> **Directions**
Your job is to reproduce all of the data exactly.

Data to examine Start Marker

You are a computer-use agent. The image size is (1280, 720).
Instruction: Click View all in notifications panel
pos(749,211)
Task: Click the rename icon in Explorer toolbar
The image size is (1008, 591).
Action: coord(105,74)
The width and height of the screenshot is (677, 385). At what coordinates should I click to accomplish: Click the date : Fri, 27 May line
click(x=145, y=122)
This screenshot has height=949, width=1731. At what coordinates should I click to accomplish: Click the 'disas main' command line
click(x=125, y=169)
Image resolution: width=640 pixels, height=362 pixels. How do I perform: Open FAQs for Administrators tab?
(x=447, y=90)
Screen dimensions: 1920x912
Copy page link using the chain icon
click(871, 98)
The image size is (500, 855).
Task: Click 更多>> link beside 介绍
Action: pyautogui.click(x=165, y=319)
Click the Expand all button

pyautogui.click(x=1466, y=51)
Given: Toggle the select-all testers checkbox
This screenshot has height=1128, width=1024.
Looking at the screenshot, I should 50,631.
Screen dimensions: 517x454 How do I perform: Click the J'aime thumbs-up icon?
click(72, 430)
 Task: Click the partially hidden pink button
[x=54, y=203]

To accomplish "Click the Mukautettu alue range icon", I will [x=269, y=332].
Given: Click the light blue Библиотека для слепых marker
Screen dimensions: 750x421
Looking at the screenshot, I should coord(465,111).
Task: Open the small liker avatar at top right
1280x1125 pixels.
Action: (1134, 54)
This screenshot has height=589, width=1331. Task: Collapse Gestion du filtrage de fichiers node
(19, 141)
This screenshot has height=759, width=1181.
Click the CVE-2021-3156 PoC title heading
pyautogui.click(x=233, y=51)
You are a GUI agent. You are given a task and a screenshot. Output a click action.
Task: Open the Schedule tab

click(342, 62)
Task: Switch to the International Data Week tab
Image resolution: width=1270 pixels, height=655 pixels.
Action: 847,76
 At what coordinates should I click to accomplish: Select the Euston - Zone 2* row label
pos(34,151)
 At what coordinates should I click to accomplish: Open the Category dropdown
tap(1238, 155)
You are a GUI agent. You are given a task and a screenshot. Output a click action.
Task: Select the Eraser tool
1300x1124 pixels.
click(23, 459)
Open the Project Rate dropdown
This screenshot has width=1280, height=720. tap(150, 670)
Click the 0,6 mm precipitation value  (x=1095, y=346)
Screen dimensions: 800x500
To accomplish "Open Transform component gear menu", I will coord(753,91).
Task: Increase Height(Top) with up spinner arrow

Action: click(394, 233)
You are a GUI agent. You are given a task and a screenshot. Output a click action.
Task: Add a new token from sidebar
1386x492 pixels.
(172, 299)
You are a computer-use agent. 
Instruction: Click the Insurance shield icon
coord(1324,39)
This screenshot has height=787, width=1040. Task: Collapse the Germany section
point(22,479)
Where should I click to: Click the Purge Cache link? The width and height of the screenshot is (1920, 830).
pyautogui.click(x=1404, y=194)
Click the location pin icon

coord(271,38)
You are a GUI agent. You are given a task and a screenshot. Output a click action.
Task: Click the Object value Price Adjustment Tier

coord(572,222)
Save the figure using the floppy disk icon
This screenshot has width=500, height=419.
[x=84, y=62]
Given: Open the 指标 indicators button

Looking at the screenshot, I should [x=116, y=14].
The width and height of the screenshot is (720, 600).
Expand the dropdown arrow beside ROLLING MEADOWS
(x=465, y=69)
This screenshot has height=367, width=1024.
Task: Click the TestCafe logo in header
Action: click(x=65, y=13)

Data to examine End Marker

> **Exercise solution**
You are a computer-use agent. The image size is (1280, 720).
Instruction: Click View all in notifications panel
pos(749,211)
Task: Click the rename icon in Explorer toolbar
The image size is (1008, 591).
Action: coord(105,74)
The width and height of the screenshot is (677, 385). At what coordinates should I click to accomplish: Click the date : Fri, 27 May line
click(x=145, y=122)
This screenshot has height=949, width=1731. At what coordinates should I click to accomplish: Click the 'disas main' command line
click(x=125, y=169)
Image resolution: width=640 pixels, height=362 pixels. How do I perform: Open FAQs for Administrators tab?
(x=447, y=90)
Screen dimensions: 1920x912
Copy page link using the chain icon
click(871, 98)
The image size is (500, 855).
Task: Click 更多>> link beside 介绍
Action: pyautogui.click(x=165, y=319)
Click the Expand all button

pyautogui.click(x=1466, y=51)
Given: Toggle the select-all testers checkbox
This screenshot has height=1128, width=1024.
Looking at the screenshot, I should 50,631.
Screen dimensions: 517x454 How do I perform: Click the J'aime thumbs-up icon?
click(72, 430)
 Task: Click the partially hidden pink button
[x=54, y=203]

To accomplish "Click the Mukautettu alue range icon", I will [x=269, y=332].
Given: Click the light blue Библиотека для слепых marker
Screen dimensions: 750x421
Looking at the screenshot, I should coord(465,111).
Task: Open the small liker avatar at top right
1280x1125 pixels.
Action: (1134, 54)
This screenshot has height=589, width=1331. Task: Collapse Gestion du filtrage de fichiers node
(19, 141)
This screenshot has height=759, width=1181.
Click the CVE-2021-3156 PoC title heading
pyautogui.click(x=233, y=51)
You are a GUI agent. You are given a task and a screenshot. Output a click action.
Task: Open the Schedule tab

click(342, 62)
Task: Switch to the International Data Week tab
Image resolution: width=1270 pixels, height=655 pixels.
Action: 847,76
 At what coordinates should I click to accomplish: Select the Euston - Zone 2* row label
pos(34,151)
 At what coordinates should I click to accomplish: Open the Category dropdown
tap(1238, 155)
You are a GUI agent. You are given a task and a screenshot. Output a click action.
Task: Select the Eraser tool
1300x1124 pixels.
click(23, 459)
Open the Project Rate dropdown
This screenshot has width=1280, height=720. tap(150, 670)
Click the 0,6 mm precipitation value  (x=1095, y=346)
Screen dimensions: 800x500
To accomplish "Open Transform component gear menu", I will coord(753,91).
Task: Increase Height(Top) with up spinner arrow

Action: click(394, 233)
You are a GUI agent. You are given a task and a screenshot. Output a click action.
Task: Add a new token from sidebar
1386x492 pixels.
(172, 299)
You are a computer-use agent. 
Instruction: Click the Insurance shield icon
coord(1324,39)
This screenshot has height=787, width=1040. Task: Collapse the Germany section
point(22,479)
Where should I click to: Click the Purge Cache link? The width and height of the screenshot is (1920, 830).
pyautogui.click(x=1404, y=194)
Click the location pin icon

coord(271,38)
You are a GUI agent. You are given a task and a screenshot. Output a click action.
Task: Click the Object value Price Adjustment Tier

coord(572,222)
Save the figure using the floppy disk icon
This screenshot has width=500, height=419.
[x=84, y=62]
Given: Open the 指标 indicators button

Looking at the screenshot, I should [x=116, y=14].
The width and height of the screenshot is (720, 600).
Expand the dropdown arrow beside ROLLING MEADOWS
(x=465, y=69)
This screenshot has height=367, width=1024.
Task: Click the TestCafe logo in header
Action: click(x=65, y=13)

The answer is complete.